Mentre Franco Frattini, durante un’intervista a una trasmissione di Sky, ha spiegato che “espulsioni di massa non ci possono essere, è evidente. Noi non vogliamo peggiorare i rapporti con la Romania. I romeni onesti saranno accolti nelle nostre case e nelle nostre aziende, i romeni disonesti, con l’aiuto dei poliziotti romeni, li dobbiamo prendere e restituire al Paese di provenienza”.

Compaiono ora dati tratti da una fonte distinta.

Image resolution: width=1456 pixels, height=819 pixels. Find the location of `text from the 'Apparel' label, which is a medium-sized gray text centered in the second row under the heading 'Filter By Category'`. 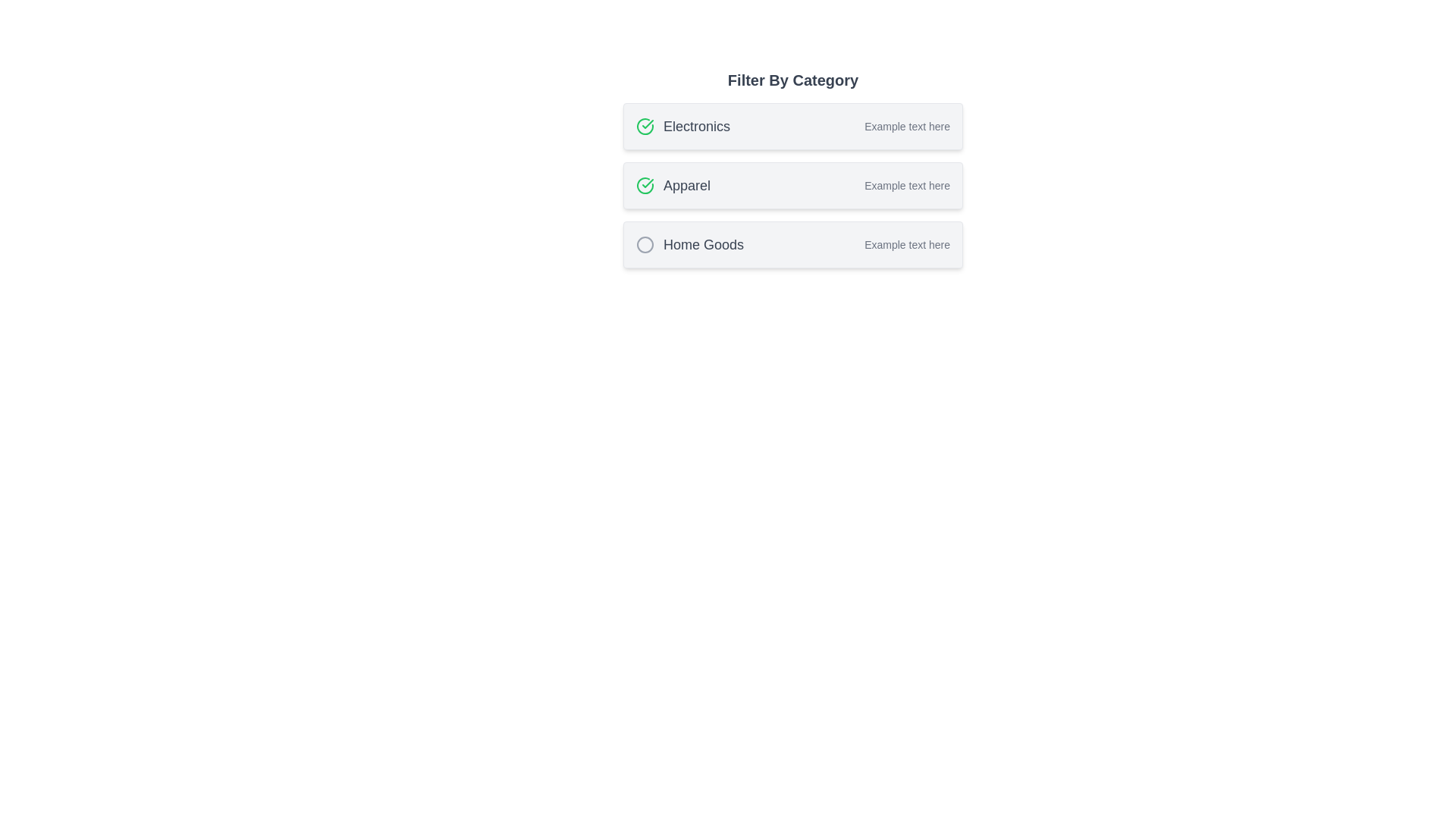

text from the 'Apparel' label, which is a medium-sized gray text centered in the second row under the heading 'Filter By Category' is located at coordinates (686, 185).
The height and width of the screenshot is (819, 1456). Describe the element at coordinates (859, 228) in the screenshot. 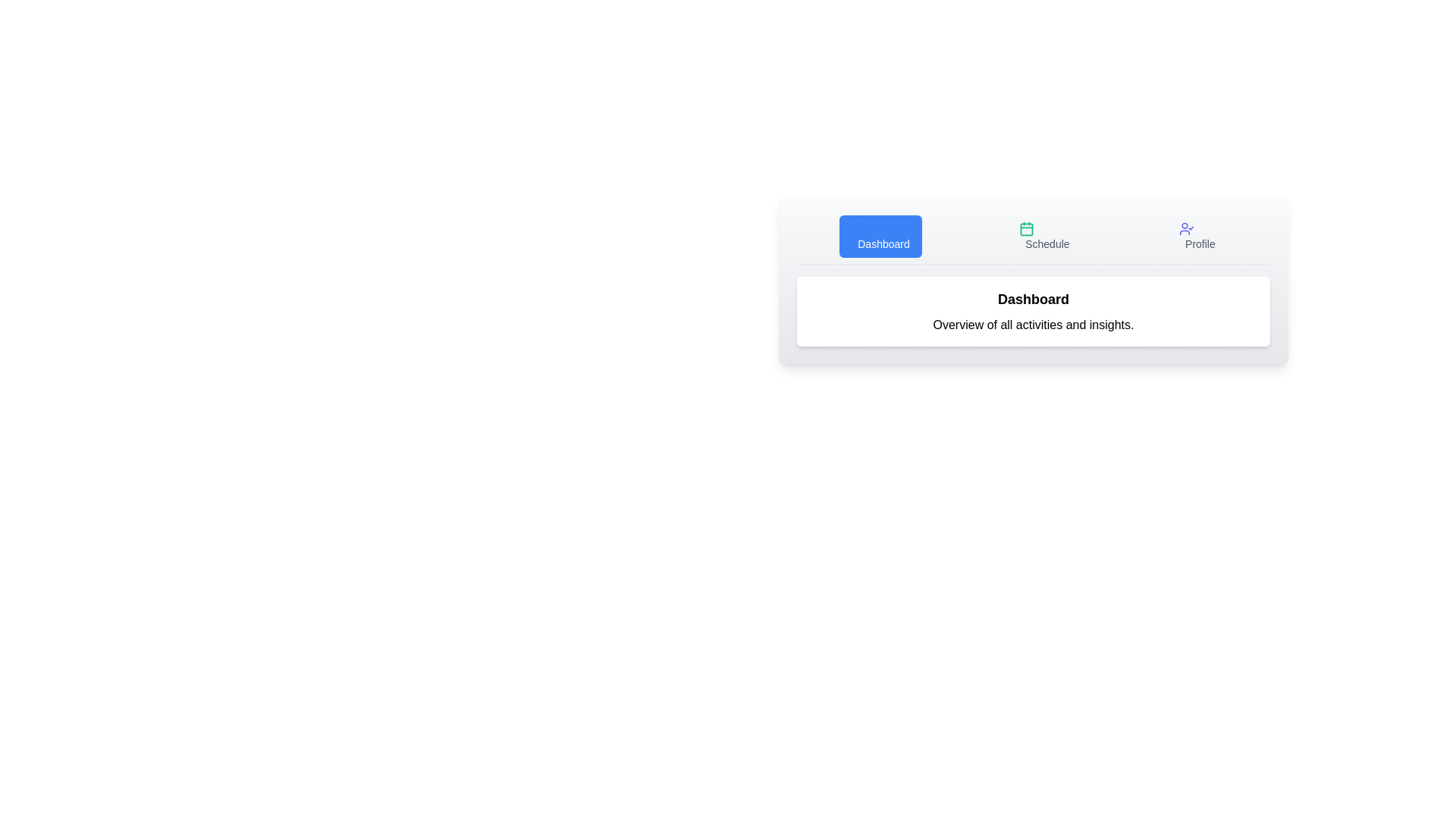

Alcuni dati divulgati dal quotidiano romeno Evenimentul zilei (citando uno studio sull’emigrazione del ricercatore romeno Dragos Radu dell’University College di Londra) aiutano a capire l’incidenza dell’immigrazione romena in Italia. Circa due milioni di romeni, cioè quasi il 10 per cento della popolazione, sono emigrati per lavoro nei Paesi dell’Ue negli ultimi sei anni, soprattutto in Italia e Spagna a seguito dell’abolizione dei visti d’ingresso nel 2002. Stando allo studio, dopo l’ingresso della Romania nell’Ue, il primo gennaio 2007, il numero dei romeni all’estero ha raggiunto quasi quello dei connazionali rimasti a casa per lavorare nel settore privato, 2,5 milioni. L’Italia si conferma la destinazione preferita dei romeni: nel 2007 il 23,2 per cento dei romeni all’estero è venuto nella Penisola (un calo di circa il 6% rispetto al 2005). L’Italia è seguita dalla Spagna, con il 22 per cento dei romeni. Lo studio rileva infine che dal 2001 al 2007 solo il 5-7,75 per cento dei romeni emigrati è poi tornato definitivamente in patria.